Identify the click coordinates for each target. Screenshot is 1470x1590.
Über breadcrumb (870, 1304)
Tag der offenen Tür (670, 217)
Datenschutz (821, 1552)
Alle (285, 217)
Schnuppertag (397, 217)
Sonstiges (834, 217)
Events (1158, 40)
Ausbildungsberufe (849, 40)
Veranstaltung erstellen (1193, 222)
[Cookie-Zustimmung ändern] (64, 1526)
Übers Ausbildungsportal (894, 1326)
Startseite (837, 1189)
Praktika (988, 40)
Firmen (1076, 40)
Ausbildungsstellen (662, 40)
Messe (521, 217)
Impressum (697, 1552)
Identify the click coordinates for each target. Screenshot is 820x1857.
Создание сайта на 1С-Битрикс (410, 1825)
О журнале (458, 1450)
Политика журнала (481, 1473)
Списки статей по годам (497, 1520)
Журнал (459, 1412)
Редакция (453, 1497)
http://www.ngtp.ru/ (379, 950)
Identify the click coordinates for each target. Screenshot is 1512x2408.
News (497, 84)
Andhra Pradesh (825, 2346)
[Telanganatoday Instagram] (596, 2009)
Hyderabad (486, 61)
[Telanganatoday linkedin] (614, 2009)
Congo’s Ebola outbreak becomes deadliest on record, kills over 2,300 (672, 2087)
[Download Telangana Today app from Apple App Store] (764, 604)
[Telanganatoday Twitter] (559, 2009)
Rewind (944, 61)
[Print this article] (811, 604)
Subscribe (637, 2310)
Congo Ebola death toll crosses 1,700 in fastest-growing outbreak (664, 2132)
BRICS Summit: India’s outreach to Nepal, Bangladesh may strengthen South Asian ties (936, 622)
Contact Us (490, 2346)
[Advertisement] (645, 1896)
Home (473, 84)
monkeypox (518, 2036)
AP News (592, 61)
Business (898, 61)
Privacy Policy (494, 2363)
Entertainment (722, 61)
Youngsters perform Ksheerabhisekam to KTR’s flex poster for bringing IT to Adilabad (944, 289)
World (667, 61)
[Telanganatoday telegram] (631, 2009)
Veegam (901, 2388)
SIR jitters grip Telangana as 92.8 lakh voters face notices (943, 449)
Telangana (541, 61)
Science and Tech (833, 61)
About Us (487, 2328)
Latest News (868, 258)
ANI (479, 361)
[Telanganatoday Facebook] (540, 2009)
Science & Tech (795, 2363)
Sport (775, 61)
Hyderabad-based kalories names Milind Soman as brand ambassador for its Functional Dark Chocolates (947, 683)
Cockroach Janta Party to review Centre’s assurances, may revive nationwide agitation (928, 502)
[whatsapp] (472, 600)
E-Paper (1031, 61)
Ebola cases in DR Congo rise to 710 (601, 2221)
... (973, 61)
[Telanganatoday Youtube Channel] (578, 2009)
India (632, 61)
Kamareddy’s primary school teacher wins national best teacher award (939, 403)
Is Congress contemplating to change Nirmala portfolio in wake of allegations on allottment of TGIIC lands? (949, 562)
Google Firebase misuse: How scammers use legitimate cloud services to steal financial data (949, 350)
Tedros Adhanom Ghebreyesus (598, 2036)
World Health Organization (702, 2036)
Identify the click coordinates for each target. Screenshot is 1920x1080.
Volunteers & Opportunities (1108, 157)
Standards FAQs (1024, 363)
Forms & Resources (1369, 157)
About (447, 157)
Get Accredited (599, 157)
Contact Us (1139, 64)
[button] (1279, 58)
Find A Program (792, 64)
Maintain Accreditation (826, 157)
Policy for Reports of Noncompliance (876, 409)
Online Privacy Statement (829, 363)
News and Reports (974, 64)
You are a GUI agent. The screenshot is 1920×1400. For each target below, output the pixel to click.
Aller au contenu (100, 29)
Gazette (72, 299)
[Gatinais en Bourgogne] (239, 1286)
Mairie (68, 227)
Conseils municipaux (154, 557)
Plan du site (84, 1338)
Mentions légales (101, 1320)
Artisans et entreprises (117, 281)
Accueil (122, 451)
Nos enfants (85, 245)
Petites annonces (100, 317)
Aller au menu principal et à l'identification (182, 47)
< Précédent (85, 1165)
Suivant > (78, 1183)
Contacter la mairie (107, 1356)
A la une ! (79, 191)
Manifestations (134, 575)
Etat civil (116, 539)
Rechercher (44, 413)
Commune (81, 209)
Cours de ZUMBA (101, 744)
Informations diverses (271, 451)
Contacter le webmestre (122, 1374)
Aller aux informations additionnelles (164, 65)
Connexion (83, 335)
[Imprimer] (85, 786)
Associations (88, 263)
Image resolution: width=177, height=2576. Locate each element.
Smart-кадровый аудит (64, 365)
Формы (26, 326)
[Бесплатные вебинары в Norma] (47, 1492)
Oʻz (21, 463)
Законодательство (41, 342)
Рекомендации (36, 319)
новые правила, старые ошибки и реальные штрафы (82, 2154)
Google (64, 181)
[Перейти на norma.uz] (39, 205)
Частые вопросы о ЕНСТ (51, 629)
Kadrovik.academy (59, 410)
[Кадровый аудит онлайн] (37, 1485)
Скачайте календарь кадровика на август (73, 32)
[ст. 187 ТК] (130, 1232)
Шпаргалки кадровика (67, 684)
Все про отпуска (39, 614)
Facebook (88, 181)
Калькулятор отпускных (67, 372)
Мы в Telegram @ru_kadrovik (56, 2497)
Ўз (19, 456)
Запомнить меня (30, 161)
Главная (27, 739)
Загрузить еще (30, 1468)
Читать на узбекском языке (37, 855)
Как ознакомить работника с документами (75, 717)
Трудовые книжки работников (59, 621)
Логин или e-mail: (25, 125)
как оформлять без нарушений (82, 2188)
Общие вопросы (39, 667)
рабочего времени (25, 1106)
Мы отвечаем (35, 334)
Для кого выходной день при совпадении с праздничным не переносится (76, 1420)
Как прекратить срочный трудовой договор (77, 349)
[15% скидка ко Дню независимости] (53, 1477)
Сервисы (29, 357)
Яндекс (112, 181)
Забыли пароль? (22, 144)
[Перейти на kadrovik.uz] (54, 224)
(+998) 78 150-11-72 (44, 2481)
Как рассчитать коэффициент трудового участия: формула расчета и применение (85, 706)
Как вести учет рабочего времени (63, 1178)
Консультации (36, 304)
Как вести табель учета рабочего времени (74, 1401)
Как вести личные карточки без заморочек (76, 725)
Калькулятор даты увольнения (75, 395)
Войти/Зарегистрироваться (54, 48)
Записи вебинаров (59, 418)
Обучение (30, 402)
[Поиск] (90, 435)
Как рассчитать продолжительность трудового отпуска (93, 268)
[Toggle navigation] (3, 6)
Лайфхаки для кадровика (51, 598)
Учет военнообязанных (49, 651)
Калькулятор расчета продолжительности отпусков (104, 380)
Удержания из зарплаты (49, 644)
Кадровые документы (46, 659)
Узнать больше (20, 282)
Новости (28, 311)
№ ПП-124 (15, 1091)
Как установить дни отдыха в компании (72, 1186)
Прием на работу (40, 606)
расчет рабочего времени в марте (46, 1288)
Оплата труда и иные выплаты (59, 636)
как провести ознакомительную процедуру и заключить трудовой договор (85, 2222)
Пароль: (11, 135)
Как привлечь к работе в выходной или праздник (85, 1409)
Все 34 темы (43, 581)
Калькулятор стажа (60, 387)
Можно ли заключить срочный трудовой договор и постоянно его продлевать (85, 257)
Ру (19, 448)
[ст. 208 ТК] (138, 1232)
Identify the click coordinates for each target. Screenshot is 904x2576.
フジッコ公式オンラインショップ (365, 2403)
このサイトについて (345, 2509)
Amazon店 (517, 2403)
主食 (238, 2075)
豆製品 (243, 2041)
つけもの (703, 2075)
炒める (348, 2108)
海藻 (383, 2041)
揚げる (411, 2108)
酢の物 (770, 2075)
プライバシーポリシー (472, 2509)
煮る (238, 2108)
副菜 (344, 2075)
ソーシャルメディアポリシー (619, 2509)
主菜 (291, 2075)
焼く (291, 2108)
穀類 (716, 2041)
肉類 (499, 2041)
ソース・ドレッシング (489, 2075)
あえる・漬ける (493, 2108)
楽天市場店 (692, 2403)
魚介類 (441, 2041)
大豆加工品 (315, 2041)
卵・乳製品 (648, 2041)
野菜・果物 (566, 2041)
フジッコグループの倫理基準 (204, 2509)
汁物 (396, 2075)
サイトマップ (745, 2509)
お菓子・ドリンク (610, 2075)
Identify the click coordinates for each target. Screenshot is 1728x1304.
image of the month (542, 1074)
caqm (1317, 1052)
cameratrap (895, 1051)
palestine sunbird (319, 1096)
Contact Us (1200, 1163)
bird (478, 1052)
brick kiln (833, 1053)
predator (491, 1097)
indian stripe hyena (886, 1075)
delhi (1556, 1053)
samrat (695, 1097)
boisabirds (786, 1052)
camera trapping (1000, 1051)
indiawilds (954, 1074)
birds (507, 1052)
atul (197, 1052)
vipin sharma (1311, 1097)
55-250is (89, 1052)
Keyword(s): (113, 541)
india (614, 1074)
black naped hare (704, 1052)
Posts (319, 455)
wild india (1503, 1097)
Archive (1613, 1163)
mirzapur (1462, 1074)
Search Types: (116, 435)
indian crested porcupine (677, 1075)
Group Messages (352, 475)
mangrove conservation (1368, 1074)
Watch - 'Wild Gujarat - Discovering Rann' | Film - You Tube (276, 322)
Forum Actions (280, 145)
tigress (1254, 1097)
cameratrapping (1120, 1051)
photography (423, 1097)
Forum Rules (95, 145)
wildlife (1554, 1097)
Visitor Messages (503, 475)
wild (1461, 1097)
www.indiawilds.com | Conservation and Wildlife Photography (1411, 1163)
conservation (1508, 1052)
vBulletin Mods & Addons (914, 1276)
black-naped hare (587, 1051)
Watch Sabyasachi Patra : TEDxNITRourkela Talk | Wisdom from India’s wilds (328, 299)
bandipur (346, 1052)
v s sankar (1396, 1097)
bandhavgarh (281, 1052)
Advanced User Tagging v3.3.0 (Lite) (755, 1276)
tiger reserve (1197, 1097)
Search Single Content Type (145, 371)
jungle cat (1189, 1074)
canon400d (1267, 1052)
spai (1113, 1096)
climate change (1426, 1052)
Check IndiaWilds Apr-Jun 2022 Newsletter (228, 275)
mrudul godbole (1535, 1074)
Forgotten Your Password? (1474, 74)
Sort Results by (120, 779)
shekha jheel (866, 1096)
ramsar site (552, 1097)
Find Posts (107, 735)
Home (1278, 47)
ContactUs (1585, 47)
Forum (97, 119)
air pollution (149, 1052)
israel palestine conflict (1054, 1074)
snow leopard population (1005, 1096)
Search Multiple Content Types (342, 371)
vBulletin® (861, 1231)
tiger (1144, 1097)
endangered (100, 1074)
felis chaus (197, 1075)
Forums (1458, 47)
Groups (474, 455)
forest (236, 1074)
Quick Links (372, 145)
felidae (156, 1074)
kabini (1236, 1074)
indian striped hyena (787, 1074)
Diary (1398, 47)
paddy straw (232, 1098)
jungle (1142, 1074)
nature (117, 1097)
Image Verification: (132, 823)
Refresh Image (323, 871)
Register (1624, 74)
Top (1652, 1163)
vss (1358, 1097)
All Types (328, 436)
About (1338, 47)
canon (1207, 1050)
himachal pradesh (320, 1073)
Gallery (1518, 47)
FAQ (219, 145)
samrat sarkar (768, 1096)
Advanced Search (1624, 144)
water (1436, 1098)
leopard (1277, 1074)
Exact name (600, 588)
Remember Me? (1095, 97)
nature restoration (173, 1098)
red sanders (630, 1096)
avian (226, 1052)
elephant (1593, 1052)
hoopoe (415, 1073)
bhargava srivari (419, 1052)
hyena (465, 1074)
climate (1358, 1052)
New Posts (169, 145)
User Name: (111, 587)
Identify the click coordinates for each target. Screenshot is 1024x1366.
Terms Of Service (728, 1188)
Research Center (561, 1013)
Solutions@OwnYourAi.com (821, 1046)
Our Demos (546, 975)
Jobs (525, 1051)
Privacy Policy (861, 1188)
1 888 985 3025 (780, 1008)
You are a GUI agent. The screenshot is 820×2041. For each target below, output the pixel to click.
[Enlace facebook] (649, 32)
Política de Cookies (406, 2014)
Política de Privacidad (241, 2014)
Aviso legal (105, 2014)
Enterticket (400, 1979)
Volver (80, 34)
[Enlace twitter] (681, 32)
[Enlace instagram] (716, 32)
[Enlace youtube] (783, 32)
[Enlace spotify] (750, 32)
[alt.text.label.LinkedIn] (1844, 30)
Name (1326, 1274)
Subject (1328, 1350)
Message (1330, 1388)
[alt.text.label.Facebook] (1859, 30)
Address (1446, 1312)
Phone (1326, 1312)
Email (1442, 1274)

◆ ◆ ◆ ◆

▶ [THE TASK]:
Quote the listing word for word from its first line through the line in which "Andhra Pradesh (825, 2346)" appears.

▶ [EXERCISE RESULT]:
Identify the click coordinates for each target. Screenshot is 1470x1590.
Über breadcrumb (870, 1304)
Tag der offenen Tür (670, 217)
Datenschutz (821, 1552)
Alle (285, 217)
Schnuppertag (397, 217)
Sonstiges (834, 217)
Events (1158, 40)
Ausbildungsberufe (849, 40)
Veranstaltung erstellen (1193, 222)
[Cookie-Zustimmung ändern] (64, 1526)
Übers Ausbildungsportal (894, 1326)
Startseite (837, 1189)
Praktika (988, 40)
Firmen (1076, 40)
Ausbildungsstellen (662, 40)
Messe (521, 217)
Impressum (697, 1552)
Identify the click coordinates for each target. Screenshot is 820x1857.
Создание сайта на 1С-Битрикс (410, 1825)
О журнале (458, 1450)
Политика журнала (481, 1473)
Списки статей по годам (497, 1520)
Журнал (459, 1412)
Редакция (453, 1497)
http://www.ngtp.ru/ (379, 950)
Identify the click coordinates for each target. Screenshot is 1512x2408.
News (497, 84)
Andhra Pradesh (825, 2346)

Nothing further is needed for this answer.